Five Things We Wish We Knew When We Started Working as Software Engineers

by Adobe Life Team

Posted on 09-24-2019

Contributed by Vanessa Gutierrez, Software Developer at Adobe & Banafsheh Derayat, Software Developer at Yelp

As two 2018-university-graduates-turned-software-engineers, we’re wrapping up our first year of work. After reflecting on our time at Adobe and Yelp, and polling other grad’s in our networks, we found the top five things we wish we knew when we started.

Here are the highlights:

  1. How to ask questions

As an intern, Banafsheh was told she wasn’t asking enough questions and that she was spending “way too much time” figuring things out on her own.

It’s a familiar struggle for junior engineers: when do you ask for help?

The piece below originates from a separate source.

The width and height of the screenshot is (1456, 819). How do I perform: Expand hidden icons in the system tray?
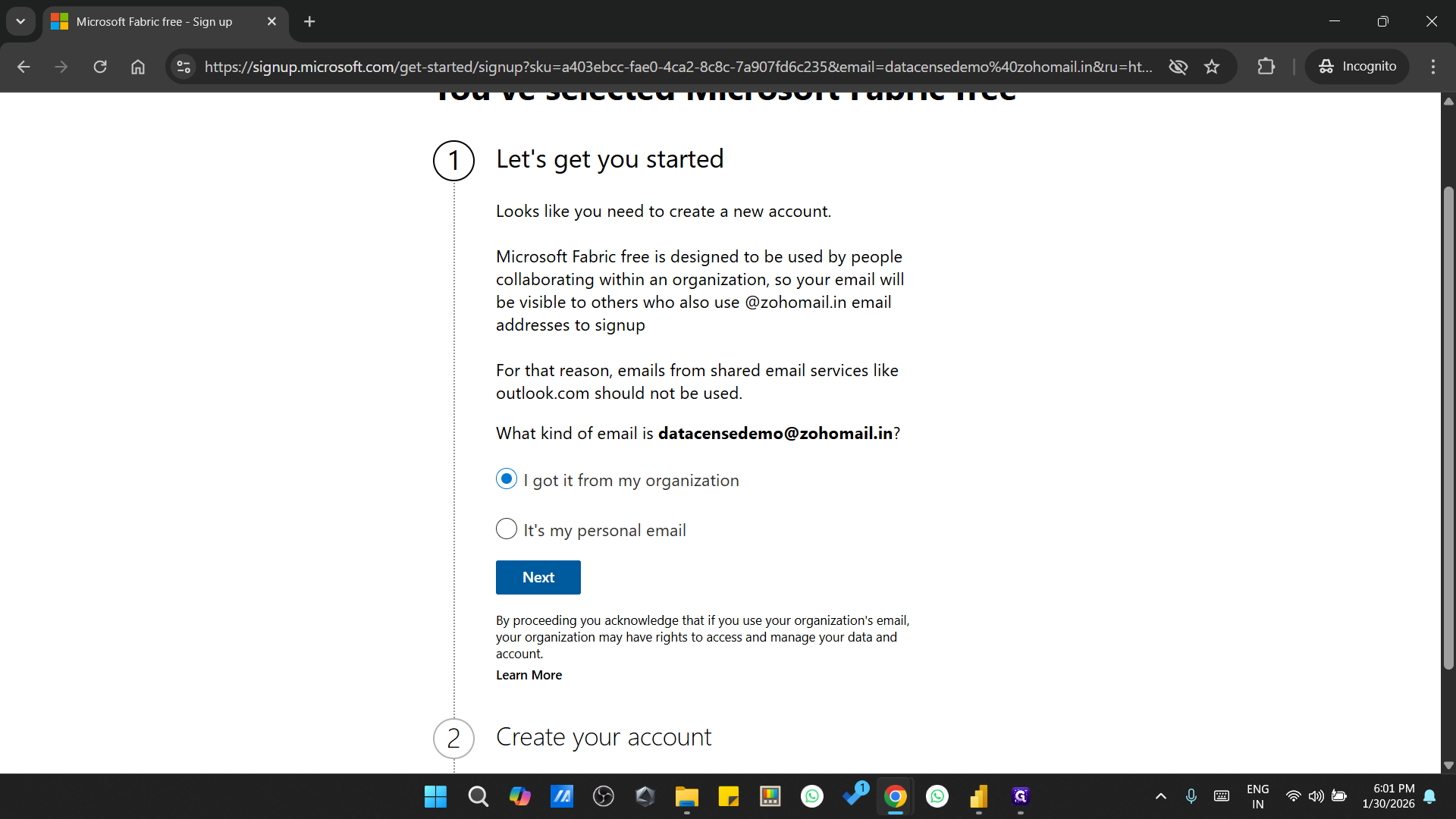tap(1160, 796)
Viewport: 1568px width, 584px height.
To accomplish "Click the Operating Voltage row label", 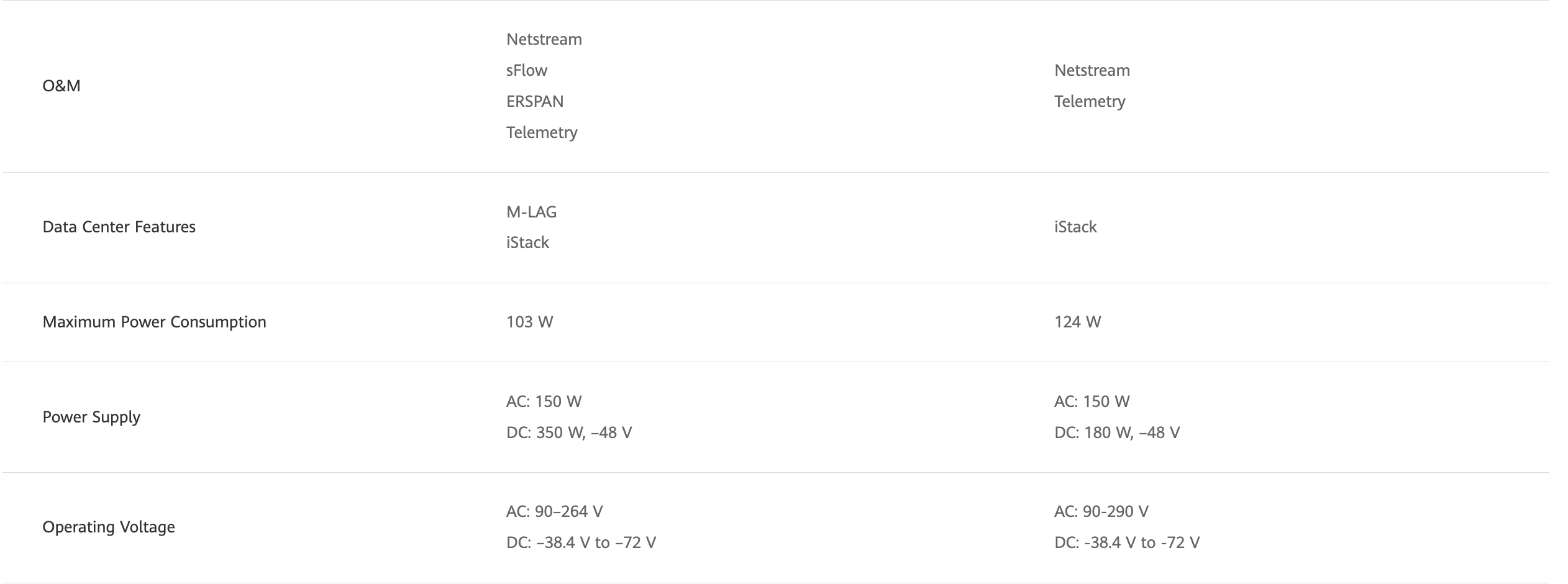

Don’t know where to start? Simply ask, “What should I check out to get started on this?” This’ll send you in the right direction and unblock you, and it’s different from asking for prescriptive steps.

Otherwise, ensure you have a well-formed question. Try typing your question in a message–but don’t send it! Try to answer it, _or _think of follow up questions. Repeat until you’ve answered all your questions or are stuck. Now ask someone (or hit send) with specific questions that’ll save time and demonstrate you’ve given it thought before approaching them.

  1. Who to ask questions

First, consult your code base, internal documentation, or online resources. You’ll either find answers easily, prime yourself to understand a teammate’s explanation, or confirm it’s difficult to figure out alone and therefore you aren’t wasting someone’s time with an easily searchable question.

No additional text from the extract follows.